The sale, at 21 Beekman Place, at 50th Street, set records for a 20-foot-wide Manhattan town house and for square footage for any single-family town house, at $4,754 per square foot. The record in that category had been set in 2005 by Woody Allen’s town house at 118 East 70th Street ($22.62 million and $3,835 a square foot), until a $24 million sale last December of a town house at 14 East 94th Street that worked out to $4,380 per square foot.

“It was a game-changer for a 20-foot-wide house,” Paula Del Nunzio, a senior vice president of Brown Harris Stevens and the listing broker, said of 21 Beekman.
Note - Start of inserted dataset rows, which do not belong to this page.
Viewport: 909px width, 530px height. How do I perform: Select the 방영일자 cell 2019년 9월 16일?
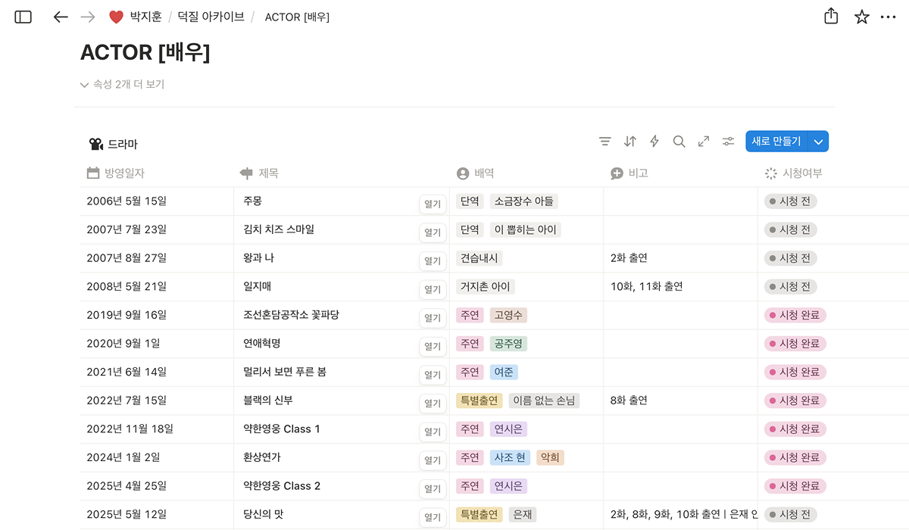click(x=127, y=315)
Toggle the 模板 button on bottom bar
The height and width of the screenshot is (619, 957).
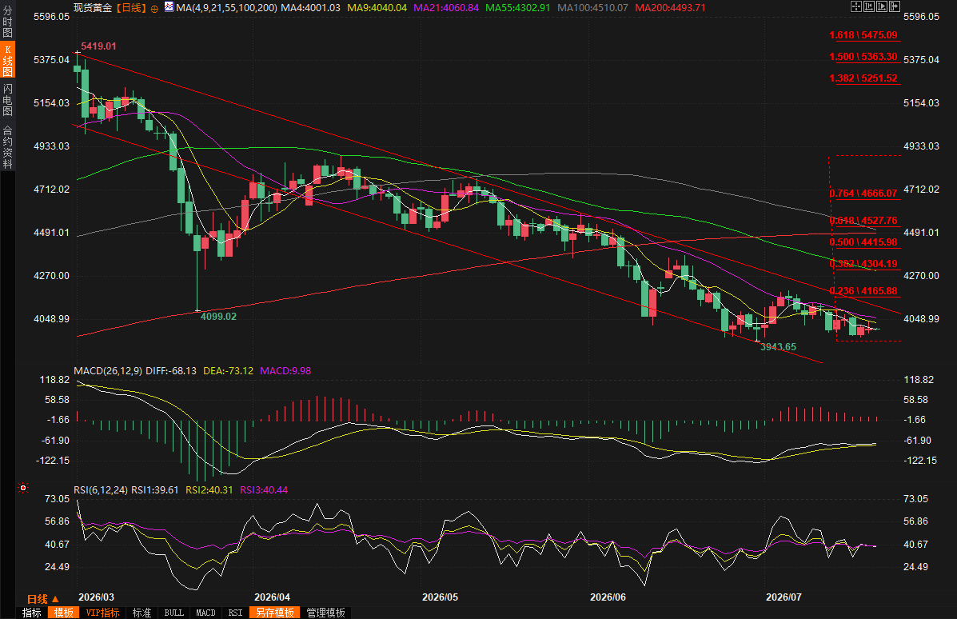coord(63,613)
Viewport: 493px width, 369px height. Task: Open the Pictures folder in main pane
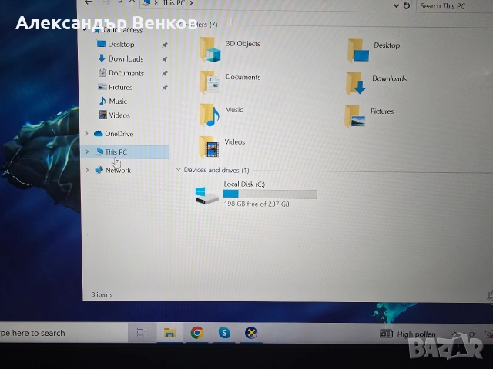click(356, 115)
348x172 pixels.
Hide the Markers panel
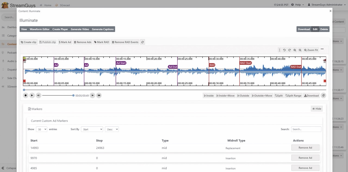[317, 109]
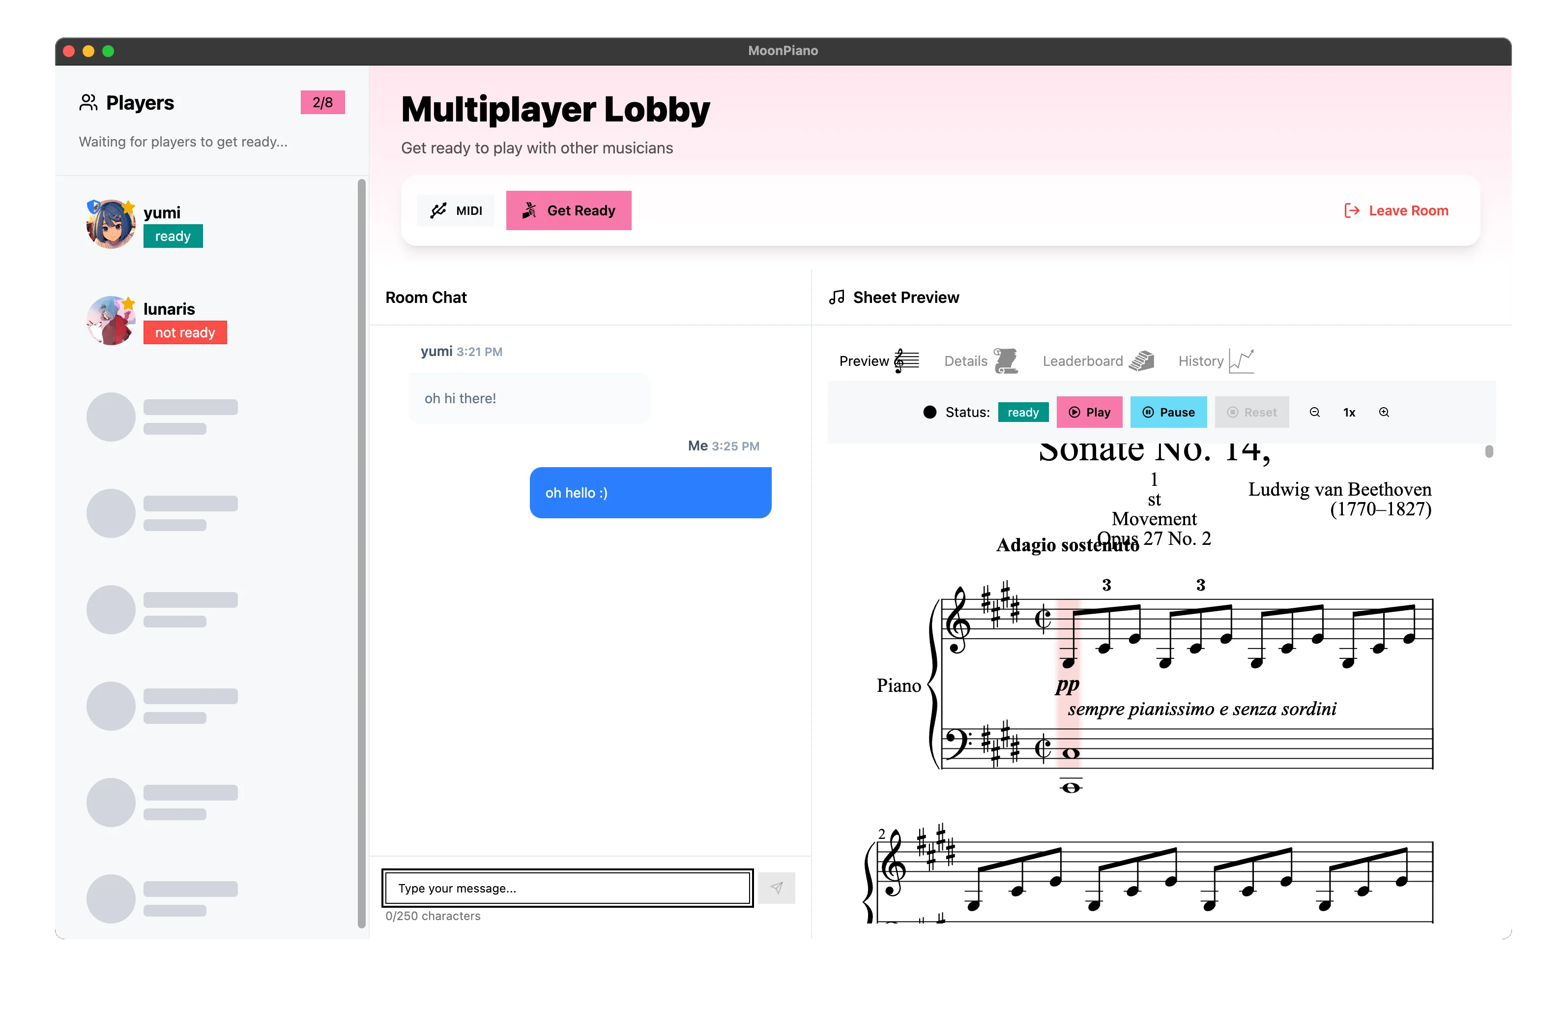The height and width of the screenshot is (1012, 1567).
Task: Open MIDI connection settings
Action: 456,210
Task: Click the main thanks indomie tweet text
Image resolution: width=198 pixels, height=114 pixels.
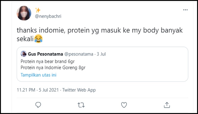Action: point(100,35)

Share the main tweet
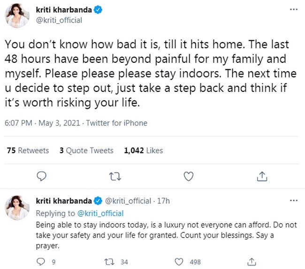262,176
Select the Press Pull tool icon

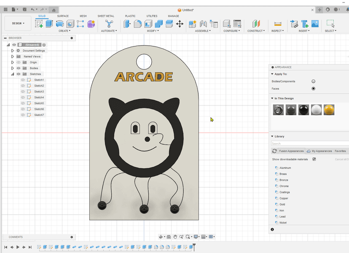(127, 24)
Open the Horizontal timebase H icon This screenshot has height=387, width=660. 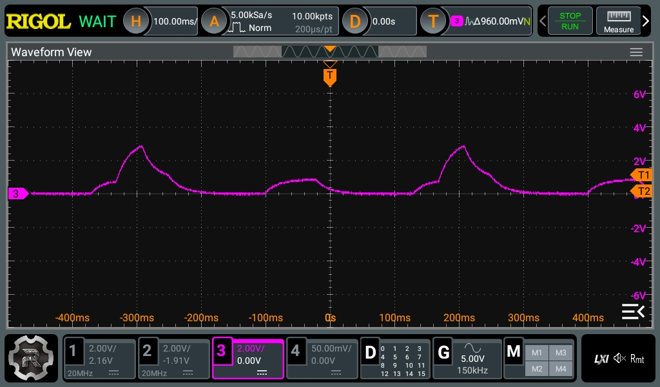(135, 21)
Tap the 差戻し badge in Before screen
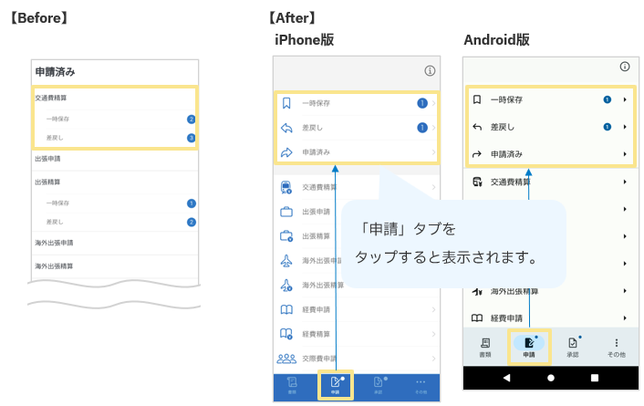 (192, 138)
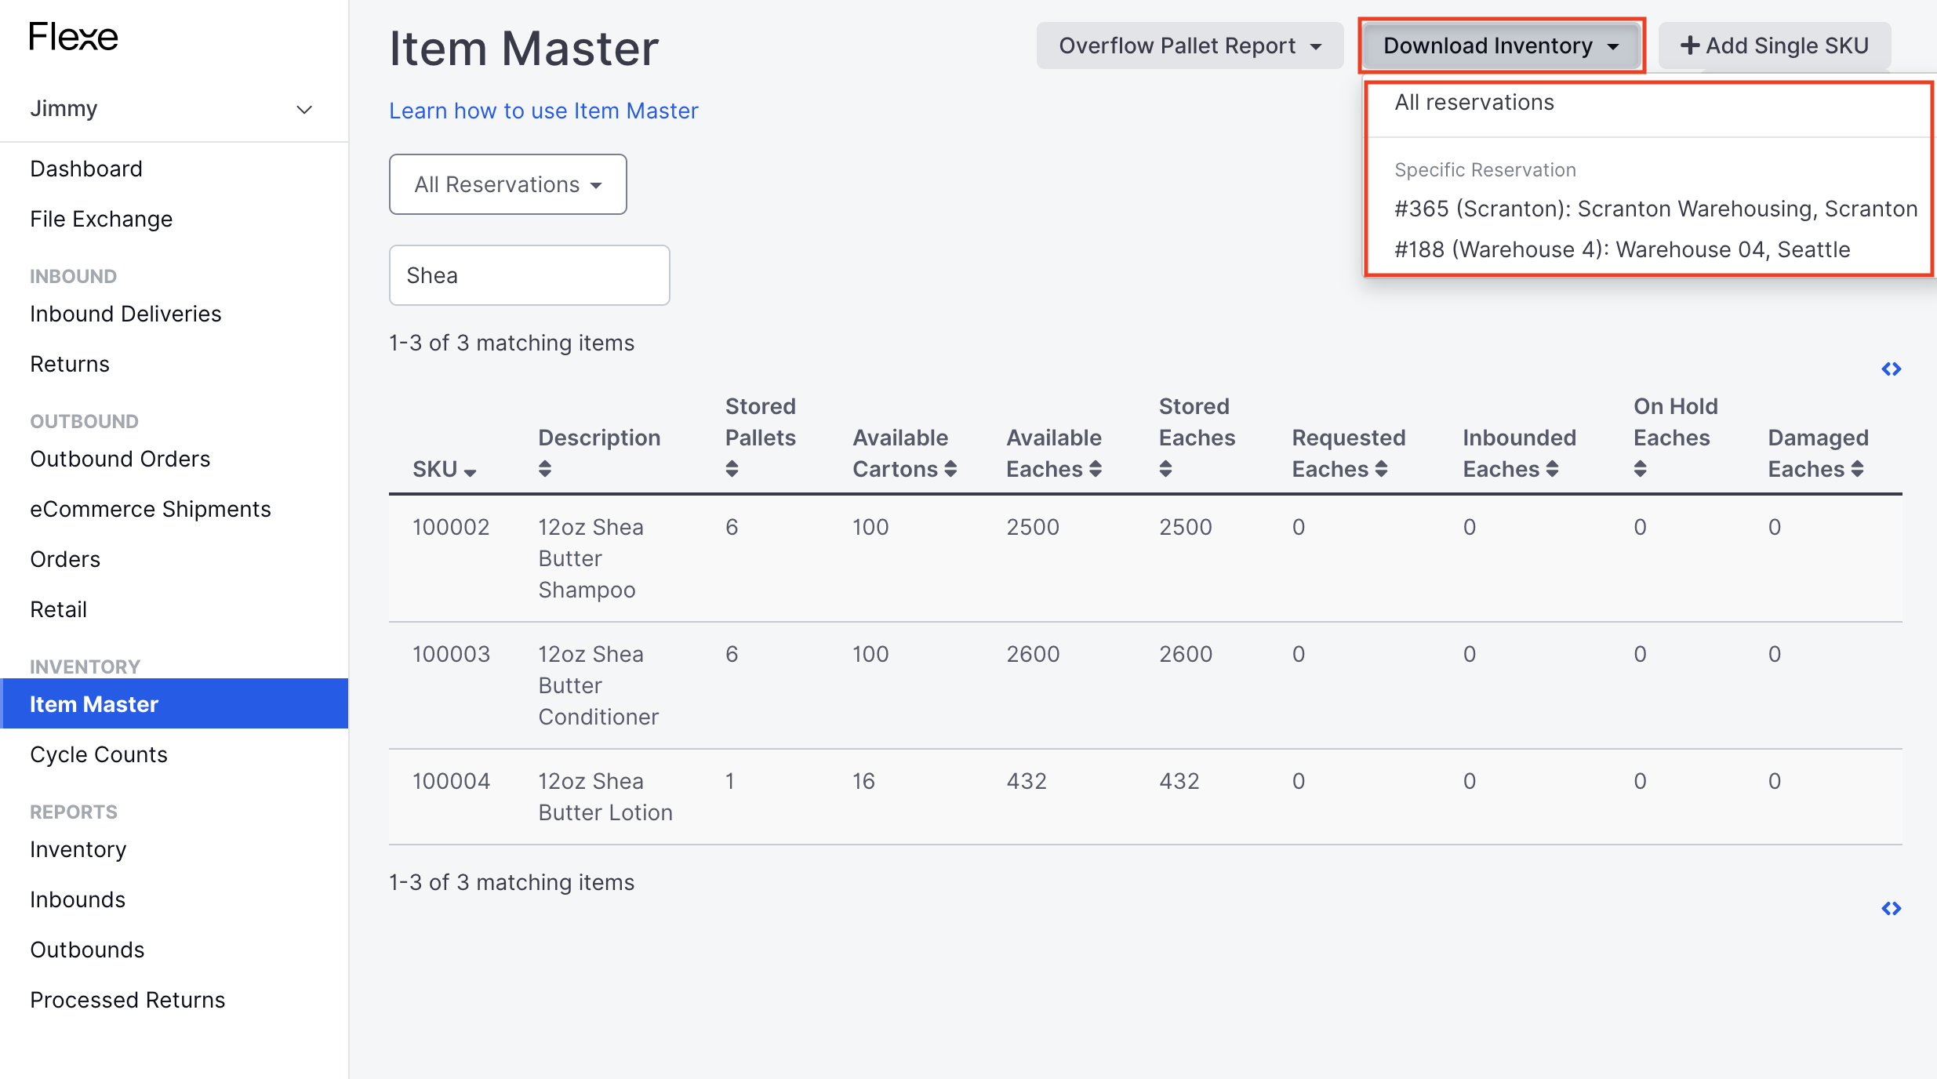Click the search field containing Shea

pyautogui.click(x=529, y=275)

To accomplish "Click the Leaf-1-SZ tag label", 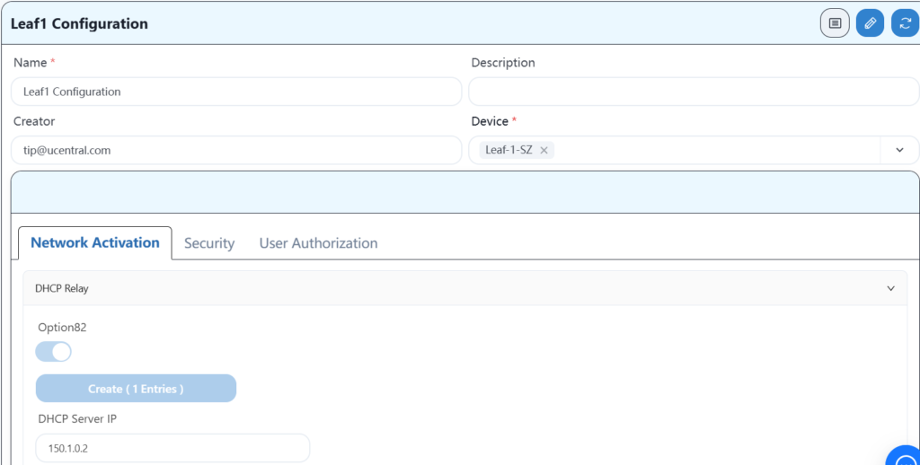I will pyautogui.click(x=509, y=151).
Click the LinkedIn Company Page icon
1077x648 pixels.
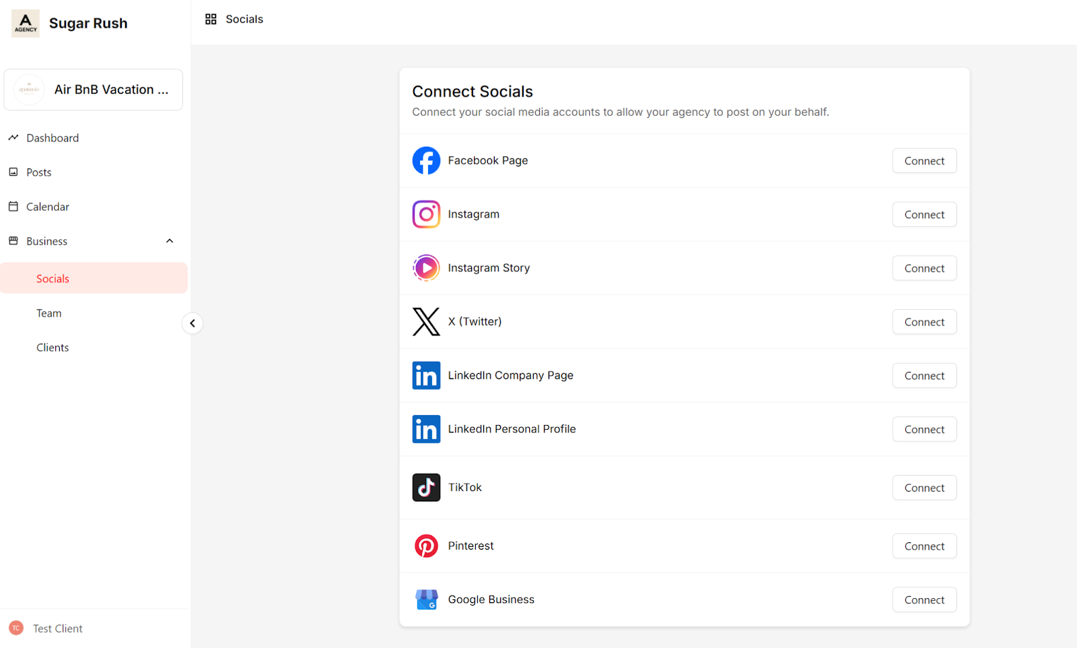point(426,376)
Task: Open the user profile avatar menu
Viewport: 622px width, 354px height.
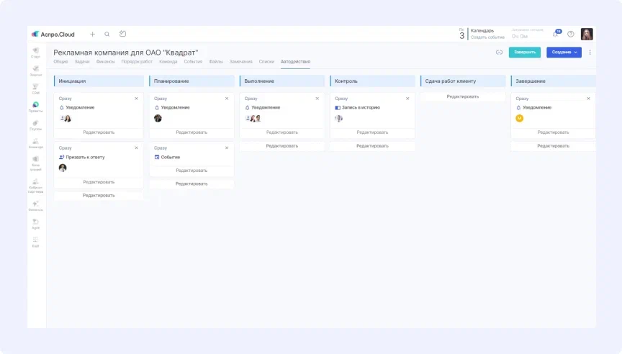Action: 587,34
But the house, originally conceived as an elegant brownstone around 1910, was and remains unique for its far-from-the-madding-crowd locale, away from fashionable Fifth and Madison Avenues, its light-filled east-west orientation with 90 feet of south-facing frontage, and the two-story Gothic-style oriel above the front entrance on 50th Street, which is further ornamented by well-established plantings.

The 7,226-square-foot brick residence is also known as the Ellen Biddle Shipman House in honor of the landscape architect who owned it from 1919 to 1946. Ms. Shipman, often called “the dean of women landscape artists,” designed landscapes for 20th-century A-listers who included Vanderbilts, Astors, Rockefellers and du Ponts. And of course she worked her sylvan magic on her own home at 21 Beekman.

The town house was listed at $48.5 million when it entered the market last fall after the death of its most recent owner, the financier Peter Novello, who paid $10.8 million in 2008 and commissioned an exacting renovation to undo years of damage caused by previous owners unappreciative of Ms. Shipman’s vision of an airy, sunlit space enlivened by greenery on all levels. The most recent asking price was $43 million.

Ms. Shipman bought the home because she loved its location, and after her divorce from the playwright Louis Evan Shipman, she hired the architects Butler & Corse and threw herself into reimagining it as her dream sanctuary. Red brick and black shutters replaced the brownstone, and by 1926 the home had been reinvented. Ms. Shipman sold it in 1946, four years before her death.

For the next few decades, the residence went downhill, culminating in the controversial embellishments tacked on by William R. Rupp, a Florida businessman whose bad-neighbor high jinks were epitomized by the four-foot monogram installed on the front gate and the construction of a two-story “spite” wall that blocked neighbors’ views of the river. After Mr. Rupp’s death in 2007, his estate listed the town house for $25 million and Mr. Novello, who at the time lived in an apartment nearby and was drawn to the irreplaceable views inherent in the town house, stepped in. Mr. Novello’s gut renovation undid Mr. Rupp’s changes, restoring peace in the neighborhood.

The buyer of 21 Beekman Place, identified in city records as the State of Qatar, the sovereign Arab emirate on the Persian Gulf that Forbes has named the richest country in the world, thanks to its deposits of oil and natural gas, was so enamored of the period furnishings selected by Mr. Novello and his design team that it bought them for an additional noncommissioned $650,000. The antique oak floors in the chevron pattern that Ms. Shipman favored, along with the sweeping staircase, the library with the wood-burning fireplace, and the riverfront conservatory with three exposures, were all painstakingly replicated by Mr. Novello, as was the attention to landscaping.

Ms. Del Nunzio represented Mr. Novello’s estate; she said the broker for the buyer declined to be identified. The next incarnation of the 13-room house, which has two and a half levels of grand public space designed for entertaining, as well as three terraces and a roof garden, and which is near the United Nations, will probably serve a diplomatic purpose. Ms. Del Nunzio confirmed that this is a second trophy acquisition for Qatar. Its emir owns the former Lycée Français, two elaborate connected mansions at 7-9 East 72nd Street off Fifth Avenue, known as the Jennings and Sloane mansions.

Big Ticket includes closed sales from the previous week, ending Wednesday.